Problem requirements: When you reach the line containing "Instruction: Click the Additional" in the entries below, start writing out each line exactly, and stop after the line containing "Jump to the".

(Source records)

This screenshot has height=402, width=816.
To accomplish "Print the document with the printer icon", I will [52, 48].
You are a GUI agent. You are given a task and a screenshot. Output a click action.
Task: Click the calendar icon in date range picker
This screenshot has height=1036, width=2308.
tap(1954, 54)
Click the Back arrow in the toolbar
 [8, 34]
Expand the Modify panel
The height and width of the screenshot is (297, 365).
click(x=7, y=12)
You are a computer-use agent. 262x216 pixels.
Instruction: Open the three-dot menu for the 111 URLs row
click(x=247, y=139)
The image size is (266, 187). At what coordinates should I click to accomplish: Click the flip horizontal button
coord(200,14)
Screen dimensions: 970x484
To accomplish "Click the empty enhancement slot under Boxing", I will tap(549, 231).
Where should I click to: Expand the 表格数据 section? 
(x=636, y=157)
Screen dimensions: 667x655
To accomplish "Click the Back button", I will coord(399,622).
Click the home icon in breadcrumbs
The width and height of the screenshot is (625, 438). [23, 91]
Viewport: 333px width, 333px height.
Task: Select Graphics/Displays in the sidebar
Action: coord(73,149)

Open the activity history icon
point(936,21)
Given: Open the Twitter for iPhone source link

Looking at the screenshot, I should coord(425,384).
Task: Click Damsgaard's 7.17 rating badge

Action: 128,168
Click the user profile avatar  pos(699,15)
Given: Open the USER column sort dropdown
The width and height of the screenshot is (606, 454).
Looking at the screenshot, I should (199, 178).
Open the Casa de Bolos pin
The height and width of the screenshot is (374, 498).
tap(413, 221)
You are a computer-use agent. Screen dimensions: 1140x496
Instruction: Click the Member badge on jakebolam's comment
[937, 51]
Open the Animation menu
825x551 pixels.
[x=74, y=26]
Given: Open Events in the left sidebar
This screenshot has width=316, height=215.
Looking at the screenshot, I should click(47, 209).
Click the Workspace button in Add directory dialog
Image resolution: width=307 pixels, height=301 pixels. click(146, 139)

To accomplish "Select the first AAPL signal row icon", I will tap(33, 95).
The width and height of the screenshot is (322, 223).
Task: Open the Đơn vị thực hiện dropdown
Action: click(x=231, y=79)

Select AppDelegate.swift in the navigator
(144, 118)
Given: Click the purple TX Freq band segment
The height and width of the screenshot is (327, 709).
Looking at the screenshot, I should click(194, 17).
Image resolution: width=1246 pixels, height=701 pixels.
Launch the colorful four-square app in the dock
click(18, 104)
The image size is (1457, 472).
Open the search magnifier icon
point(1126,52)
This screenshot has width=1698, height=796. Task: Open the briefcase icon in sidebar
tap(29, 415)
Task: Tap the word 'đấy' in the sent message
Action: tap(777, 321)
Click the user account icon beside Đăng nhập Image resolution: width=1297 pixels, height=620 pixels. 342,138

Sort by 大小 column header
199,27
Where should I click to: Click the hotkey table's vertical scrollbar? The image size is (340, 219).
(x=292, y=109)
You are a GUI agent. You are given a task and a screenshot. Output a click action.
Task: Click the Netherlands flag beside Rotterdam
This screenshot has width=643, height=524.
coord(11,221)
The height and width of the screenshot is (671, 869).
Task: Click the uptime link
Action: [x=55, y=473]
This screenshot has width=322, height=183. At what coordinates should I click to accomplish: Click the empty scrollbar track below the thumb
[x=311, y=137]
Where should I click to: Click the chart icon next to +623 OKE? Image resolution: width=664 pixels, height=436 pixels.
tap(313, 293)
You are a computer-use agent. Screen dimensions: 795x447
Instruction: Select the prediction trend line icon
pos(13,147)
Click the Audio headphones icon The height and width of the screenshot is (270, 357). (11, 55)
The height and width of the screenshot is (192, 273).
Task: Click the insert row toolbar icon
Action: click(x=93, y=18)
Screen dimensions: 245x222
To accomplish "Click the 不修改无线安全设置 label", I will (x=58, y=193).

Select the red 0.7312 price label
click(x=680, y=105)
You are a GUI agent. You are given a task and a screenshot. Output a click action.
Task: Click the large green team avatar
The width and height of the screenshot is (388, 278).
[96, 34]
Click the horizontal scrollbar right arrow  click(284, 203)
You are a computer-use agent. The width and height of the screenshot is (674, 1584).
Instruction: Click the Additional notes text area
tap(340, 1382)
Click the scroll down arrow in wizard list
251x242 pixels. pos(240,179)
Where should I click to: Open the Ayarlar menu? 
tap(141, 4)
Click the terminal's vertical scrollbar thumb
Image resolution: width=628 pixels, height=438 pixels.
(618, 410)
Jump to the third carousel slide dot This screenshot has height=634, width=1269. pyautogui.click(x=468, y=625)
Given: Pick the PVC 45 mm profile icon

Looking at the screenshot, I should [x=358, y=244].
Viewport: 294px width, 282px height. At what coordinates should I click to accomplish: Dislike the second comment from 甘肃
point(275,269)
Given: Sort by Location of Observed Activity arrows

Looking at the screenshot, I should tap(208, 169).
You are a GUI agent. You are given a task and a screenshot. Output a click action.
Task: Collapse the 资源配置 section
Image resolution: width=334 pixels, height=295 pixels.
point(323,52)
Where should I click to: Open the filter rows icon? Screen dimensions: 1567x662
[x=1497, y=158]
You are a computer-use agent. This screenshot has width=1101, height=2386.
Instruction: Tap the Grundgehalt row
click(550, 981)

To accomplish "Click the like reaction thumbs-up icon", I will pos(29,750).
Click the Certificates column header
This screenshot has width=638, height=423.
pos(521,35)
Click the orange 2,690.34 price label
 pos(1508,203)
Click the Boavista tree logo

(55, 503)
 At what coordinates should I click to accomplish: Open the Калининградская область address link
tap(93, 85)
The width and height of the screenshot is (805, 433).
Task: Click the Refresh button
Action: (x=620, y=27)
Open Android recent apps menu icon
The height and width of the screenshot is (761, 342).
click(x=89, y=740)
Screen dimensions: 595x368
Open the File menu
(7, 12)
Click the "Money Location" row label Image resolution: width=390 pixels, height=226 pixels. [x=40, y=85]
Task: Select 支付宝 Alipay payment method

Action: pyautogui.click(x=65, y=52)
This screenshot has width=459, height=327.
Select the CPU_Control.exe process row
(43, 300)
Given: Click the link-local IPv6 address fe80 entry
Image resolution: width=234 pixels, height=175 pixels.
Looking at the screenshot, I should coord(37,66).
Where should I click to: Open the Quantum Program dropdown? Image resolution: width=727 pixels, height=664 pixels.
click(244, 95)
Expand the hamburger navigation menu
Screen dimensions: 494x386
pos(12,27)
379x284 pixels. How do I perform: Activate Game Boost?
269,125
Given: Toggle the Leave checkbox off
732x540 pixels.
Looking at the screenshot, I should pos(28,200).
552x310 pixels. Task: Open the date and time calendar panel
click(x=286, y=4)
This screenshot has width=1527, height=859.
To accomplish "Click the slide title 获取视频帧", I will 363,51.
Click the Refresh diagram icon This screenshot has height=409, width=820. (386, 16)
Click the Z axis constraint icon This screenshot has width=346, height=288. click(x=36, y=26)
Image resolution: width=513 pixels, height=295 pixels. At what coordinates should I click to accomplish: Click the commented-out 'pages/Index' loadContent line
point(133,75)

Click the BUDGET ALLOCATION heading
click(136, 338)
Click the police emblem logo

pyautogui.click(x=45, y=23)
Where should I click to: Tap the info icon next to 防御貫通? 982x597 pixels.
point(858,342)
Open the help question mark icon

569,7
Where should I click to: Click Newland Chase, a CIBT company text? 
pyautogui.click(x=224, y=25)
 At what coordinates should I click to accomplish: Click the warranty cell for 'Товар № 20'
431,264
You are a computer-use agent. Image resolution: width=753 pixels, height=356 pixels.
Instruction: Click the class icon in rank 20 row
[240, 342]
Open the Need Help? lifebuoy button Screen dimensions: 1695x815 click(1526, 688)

The completed task:
Instruction: Click the Additional notes text area
tap(340, 1382)
Click the scroll down arrow in wizard list
251x242 pixels. pos(240,179)
Where should I click to: Open the Ayarlar menu? 
tap(141, 4)
Click the terminal's vertical scrollbar thumb
Image resolution: width=628 pixels, height=438 pixels.
(618, 410)
Jump to the third carousel slide dot This screenshot has height=634, width=1269. pyautogui.click(x=468, y=625)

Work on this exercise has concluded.